→ TASK PROMPT
Identify all lines in the data containing the string "Expand". Copy them out.

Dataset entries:

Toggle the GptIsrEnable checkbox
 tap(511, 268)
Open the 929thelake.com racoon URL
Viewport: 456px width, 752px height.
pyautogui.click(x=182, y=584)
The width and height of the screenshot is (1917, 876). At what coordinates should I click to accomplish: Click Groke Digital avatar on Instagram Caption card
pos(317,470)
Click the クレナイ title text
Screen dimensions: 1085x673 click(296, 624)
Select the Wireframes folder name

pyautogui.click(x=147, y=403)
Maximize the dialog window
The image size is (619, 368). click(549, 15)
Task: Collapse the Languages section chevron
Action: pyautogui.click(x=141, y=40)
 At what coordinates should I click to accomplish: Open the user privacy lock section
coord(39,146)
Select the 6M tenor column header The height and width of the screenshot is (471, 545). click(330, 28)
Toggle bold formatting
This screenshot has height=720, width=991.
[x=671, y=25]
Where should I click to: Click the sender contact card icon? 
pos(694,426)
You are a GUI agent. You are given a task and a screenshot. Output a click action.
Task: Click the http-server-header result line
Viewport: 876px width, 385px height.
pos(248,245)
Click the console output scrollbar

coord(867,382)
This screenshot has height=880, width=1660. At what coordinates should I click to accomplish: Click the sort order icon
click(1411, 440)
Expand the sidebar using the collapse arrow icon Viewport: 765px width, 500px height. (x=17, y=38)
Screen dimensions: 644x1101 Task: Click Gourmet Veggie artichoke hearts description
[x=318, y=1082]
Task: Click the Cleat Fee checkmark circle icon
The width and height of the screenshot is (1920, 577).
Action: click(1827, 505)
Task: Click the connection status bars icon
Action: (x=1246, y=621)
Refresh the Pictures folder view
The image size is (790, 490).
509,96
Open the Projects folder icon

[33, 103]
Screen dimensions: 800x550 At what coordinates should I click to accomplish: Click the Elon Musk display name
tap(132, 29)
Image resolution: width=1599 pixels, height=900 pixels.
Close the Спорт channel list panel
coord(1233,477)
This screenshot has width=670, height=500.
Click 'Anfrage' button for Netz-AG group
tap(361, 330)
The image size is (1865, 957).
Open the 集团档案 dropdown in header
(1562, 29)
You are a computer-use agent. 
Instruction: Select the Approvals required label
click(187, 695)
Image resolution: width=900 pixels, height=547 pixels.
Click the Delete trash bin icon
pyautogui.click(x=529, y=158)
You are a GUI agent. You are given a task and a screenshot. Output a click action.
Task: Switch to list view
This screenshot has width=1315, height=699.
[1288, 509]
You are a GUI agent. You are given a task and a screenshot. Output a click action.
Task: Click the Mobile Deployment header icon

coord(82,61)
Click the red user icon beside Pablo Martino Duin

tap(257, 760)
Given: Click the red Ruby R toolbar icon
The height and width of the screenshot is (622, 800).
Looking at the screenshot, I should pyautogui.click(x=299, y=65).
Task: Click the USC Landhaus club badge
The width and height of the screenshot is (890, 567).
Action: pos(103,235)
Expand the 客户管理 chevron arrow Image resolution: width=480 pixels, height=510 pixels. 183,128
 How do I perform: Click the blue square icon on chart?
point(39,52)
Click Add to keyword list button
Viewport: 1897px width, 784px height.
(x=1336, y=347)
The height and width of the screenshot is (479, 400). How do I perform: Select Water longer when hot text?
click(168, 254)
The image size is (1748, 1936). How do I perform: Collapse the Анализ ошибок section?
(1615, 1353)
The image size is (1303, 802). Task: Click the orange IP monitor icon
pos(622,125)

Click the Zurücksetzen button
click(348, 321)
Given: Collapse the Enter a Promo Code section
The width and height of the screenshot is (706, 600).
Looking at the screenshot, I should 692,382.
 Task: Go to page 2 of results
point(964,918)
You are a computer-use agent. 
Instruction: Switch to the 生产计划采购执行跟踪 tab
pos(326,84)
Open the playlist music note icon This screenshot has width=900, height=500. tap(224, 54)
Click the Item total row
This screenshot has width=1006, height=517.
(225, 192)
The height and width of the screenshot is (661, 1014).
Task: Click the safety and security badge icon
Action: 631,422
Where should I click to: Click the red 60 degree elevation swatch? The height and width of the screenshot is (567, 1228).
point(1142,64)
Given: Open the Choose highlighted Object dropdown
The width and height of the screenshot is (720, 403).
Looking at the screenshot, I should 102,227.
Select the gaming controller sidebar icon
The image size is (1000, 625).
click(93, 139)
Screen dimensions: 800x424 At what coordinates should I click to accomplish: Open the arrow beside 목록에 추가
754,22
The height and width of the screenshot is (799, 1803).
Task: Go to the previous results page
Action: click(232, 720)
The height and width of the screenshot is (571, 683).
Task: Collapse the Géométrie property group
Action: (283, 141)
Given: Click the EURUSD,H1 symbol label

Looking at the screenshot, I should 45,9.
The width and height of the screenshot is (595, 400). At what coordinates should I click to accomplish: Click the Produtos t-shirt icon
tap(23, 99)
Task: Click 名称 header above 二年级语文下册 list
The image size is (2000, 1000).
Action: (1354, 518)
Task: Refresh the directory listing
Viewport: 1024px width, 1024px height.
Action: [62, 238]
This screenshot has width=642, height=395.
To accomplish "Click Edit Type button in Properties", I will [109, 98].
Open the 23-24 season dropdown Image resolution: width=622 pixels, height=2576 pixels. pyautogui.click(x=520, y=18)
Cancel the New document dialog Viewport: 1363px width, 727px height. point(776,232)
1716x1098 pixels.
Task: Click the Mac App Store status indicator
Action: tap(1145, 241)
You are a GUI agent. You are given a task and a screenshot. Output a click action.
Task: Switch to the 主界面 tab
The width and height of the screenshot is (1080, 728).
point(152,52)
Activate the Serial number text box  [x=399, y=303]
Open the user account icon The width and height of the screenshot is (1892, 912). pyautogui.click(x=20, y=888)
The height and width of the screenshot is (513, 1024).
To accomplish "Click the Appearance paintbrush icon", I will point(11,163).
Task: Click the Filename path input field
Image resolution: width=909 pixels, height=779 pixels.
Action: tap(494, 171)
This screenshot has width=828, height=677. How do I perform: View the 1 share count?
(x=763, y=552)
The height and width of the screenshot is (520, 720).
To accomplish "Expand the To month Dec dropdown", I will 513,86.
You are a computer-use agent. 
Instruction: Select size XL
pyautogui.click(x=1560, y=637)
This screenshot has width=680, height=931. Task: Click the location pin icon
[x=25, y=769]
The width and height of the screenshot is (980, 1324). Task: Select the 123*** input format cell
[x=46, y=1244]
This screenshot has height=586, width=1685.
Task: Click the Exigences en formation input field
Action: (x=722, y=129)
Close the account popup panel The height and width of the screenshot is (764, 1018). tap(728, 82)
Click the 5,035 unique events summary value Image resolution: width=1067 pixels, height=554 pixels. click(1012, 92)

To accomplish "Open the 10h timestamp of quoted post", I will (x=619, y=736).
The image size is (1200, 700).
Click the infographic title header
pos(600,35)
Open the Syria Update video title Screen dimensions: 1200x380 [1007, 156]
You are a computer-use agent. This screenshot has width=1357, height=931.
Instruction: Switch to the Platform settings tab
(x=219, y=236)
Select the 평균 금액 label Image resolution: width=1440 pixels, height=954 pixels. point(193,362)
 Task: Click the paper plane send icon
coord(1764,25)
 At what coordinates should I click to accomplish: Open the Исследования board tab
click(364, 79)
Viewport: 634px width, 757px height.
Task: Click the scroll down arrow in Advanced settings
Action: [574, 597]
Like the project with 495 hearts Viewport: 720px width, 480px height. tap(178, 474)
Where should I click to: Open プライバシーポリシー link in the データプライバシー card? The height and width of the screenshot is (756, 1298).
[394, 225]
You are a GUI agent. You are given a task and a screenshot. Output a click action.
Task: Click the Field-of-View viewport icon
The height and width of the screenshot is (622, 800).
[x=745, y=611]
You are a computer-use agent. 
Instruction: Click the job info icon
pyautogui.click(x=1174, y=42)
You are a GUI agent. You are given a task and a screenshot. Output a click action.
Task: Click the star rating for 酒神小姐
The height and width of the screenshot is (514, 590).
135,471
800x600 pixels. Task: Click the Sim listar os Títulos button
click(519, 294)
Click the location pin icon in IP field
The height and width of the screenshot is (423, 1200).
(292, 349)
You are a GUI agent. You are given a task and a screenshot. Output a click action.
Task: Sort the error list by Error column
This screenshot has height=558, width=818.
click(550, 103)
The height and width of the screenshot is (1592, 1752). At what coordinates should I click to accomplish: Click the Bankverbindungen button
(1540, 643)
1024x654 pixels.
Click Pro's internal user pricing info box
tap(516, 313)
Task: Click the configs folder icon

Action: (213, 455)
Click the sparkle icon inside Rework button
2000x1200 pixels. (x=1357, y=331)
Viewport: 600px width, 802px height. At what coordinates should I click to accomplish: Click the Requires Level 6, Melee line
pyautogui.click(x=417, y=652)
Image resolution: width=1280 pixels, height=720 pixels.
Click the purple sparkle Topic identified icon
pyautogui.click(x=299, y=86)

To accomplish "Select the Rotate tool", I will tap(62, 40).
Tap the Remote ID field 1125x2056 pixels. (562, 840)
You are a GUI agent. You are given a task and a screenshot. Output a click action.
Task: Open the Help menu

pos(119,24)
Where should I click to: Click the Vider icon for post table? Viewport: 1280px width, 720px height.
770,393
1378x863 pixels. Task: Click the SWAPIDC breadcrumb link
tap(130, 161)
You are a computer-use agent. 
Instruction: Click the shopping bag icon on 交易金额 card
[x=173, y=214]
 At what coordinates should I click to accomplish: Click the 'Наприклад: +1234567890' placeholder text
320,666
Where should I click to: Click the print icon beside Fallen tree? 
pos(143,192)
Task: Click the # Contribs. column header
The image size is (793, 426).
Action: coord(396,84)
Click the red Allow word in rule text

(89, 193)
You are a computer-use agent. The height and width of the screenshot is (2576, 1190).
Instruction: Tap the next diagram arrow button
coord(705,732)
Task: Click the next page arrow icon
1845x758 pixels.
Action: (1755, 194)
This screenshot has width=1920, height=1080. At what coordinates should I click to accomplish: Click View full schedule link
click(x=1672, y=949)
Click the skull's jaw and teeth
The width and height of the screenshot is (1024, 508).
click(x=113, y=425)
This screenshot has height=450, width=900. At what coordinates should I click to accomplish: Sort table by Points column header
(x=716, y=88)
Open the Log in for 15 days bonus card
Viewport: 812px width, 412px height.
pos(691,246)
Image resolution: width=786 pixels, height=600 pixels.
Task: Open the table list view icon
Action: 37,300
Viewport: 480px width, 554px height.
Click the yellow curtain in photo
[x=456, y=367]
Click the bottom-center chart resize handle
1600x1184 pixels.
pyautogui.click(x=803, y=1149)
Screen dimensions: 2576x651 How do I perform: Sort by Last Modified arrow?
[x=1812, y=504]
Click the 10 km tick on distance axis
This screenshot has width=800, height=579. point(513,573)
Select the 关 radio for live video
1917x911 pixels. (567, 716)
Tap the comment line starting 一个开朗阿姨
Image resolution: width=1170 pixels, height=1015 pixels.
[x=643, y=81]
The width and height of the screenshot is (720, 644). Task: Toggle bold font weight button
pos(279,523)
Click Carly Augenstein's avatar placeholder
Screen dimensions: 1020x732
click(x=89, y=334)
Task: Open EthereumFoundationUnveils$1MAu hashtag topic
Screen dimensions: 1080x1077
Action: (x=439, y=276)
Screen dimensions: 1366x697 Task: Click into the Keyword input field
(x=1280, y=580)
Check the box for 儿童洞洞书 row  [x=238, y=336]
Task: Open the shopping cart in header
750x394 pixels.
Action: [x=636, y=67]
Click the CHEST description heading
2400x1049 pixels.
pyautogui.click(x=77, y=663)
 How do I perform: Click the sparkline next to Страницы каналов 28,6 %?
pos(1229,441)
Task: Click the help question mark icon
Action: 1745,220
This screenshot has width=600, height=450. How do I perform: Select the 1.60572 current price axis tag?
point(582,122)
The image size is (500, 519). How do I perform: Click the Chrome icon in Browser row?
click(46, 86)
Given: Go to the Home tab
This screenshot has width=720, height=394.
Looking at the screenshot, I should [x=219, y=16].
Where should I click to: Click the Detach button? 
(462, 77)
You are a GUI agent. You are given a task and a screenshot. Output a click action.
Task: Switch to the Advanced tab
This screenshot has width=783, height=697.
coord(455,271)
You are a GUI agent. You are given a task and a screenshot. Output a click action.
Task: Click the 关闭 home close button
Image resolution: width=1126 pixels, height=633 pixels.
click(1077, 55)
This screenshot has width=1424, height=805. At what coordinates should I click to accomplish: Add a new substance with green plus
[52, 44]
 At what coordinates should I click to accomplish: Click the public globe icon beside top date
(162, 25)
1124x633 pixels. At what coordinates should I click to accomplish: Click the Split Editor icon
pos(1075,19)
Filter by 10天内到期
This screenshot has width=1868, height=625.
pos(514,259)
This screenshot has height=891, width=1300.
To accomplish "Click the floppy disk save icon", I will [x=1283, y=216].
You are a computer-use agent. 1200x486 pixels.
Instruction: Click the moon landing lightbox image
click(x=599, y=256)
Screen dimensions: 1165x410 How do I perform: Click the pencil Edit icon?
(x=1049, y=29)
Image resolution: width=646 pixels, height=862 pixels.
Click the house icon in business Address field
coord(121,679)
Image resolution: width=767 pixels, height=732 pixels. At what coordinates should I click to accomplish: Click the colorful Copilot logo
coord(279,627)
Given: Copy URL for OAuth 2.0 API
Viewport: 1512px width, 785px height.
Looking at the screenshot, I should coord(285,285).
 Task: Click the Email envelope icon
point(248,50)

→ COMPLETED TASK
Expand the sidebar using the collapse arrow icon Viewport: 765px width, 500px height. (x=17, y=38)
Expand the 客户管理 chevron arrow Image resolution: width=480 pixels, height=510 pixels. 183,128
To accomplish "Expand the To month Dec dropdown", I will 513,86.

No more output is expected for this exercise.